Annealed Importance Sampling Intuition

若要估计 \(Z_\theta\)，一个经典思路是从容易归一化的 base distribution \(p_0\) 平滑过渡到目标分布 \(p_1\)。定义中间分布：

\[ p_{\beta}(\mathbf{x}) \propto \exp\left( -(1-\beta)E_0(\mathbf{x})-\beta E_1(\mathbf{x}) \right), \qquad \beta\in[0,1]. \]

Annealed Importance Sampling (AIS) 用一串 \(\beta_0=0<\beta_1<\cdots<\beta_M=1\)，在每个中间分布附近做 MCMC transition，并累计 importance weight。
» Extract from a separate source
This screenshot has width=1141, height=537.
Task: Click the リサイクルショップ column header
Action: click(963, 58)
直觉上，直接从简单分布跳到复杂 RBM 分布太难；慢慢退火可以减少权重方差。

Definition: Annealed Importance Sampling

Annealed Importance Sampling estimates a partition-function ratio by moving samples through a sequence of intermediate distributions between an easy base model and the target model.
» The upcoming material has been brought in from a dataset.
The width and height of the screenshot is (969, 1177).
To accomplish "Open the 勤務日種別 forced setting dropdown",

AIS 实现细节很多，本讲义不把它作为核心训练算法，但要知道：当论文报告 RBM likelihood 时，常常不是精确算出的，而是 AIS 估计。

RBM as a Shallow Latent Variable Model

RBM 可以看作一个浅层 latent variable model：

\[ p(\mathbf{v}) = \sum_{\mathbf{h}}p(\mathbf{v},\mathbf{h}). \]

hidden units 学到的是解释 visible correlations 的 latent factors。早期 Deep Belief Network 会逐层训练 RBM，把上一层 hidden activations 当下一层 visible data。这在今天看不再是主流，但它提出了一个重要训练范式：

用无监督目标预训练 representation；
用局部 learning rule 初始化深层模型；
再用 supervised fine-tuning 调整。

这条路线后来被大规模自监督预训练继承，只是模型从 RBM 换成了 Transformer，目标从 contrastive divergence 换成了 next-token 或 denoising objective。
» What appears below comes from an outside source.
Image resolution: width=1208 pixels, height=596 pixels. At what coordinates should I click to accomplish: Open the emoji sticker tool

Why This Matters for Deep Learning

Boltzmann Machine 在今天不再是主流大模型训练路线，但它留下了几个基础思想：

Idea	Later echo
Energy function	EBMs, score matching, diffusion score networks
Hidden variables	VAE latent variables, representation learning
Positive/negative phase	Contrastive learning, noise-contrastive estimation
Gibbs sampling	MCMC, Langevin dynamics, denoising chains
Free energy	Variational bounds and normalized/unnormalized modeling

如果说 Hopfield network 告诉我们“记忆可以是能量极小点”，Boltzmann Machine 则告诉我们“概率分布可以由能量地形定义”。后来的 VAE、GAN、diffusion、flow matching 都在某种意义上继续回答同一个问题：如何让模型学到数据分布，而不被不可解的归一化常数困住。

Implementation Checklist

实现 RBM / Boltzmann Machine 时检查：

visible/hidden state 是 {0,1} 还是 {-1,+1}，能量公式是否匹配；
W shape 是否为 [D,K]，batch matrix multiply 是否对齐；
条件概率是否用稳定 sigmoid；
free energy 是否用 softplus；
positive phase 是否使用 \(p(h\mid v)\) 的概率而不是无意义地增加采样噪声；
negative phase 是否来自 Gibbs/CD/PCD，而不是直接复用数据；
CD-\(k\) 的 \(k\) 是否足够，是否观察 fantasy samples；
PCD particles 是否持久、是否被意外 reinitialized；
learning rate 是否让 persistent chains 跟得上模型变化；
hidden activation 是否塌缩到全 0 或全 1；
free-energy gap、pseudo-likelihood、reconstruction error 是否一起看；
tiny model 是否用 exact partition function 做过 sanity check；
若报告 likelihood，是否说明 exact、AIS estimate，还是 proxy metric。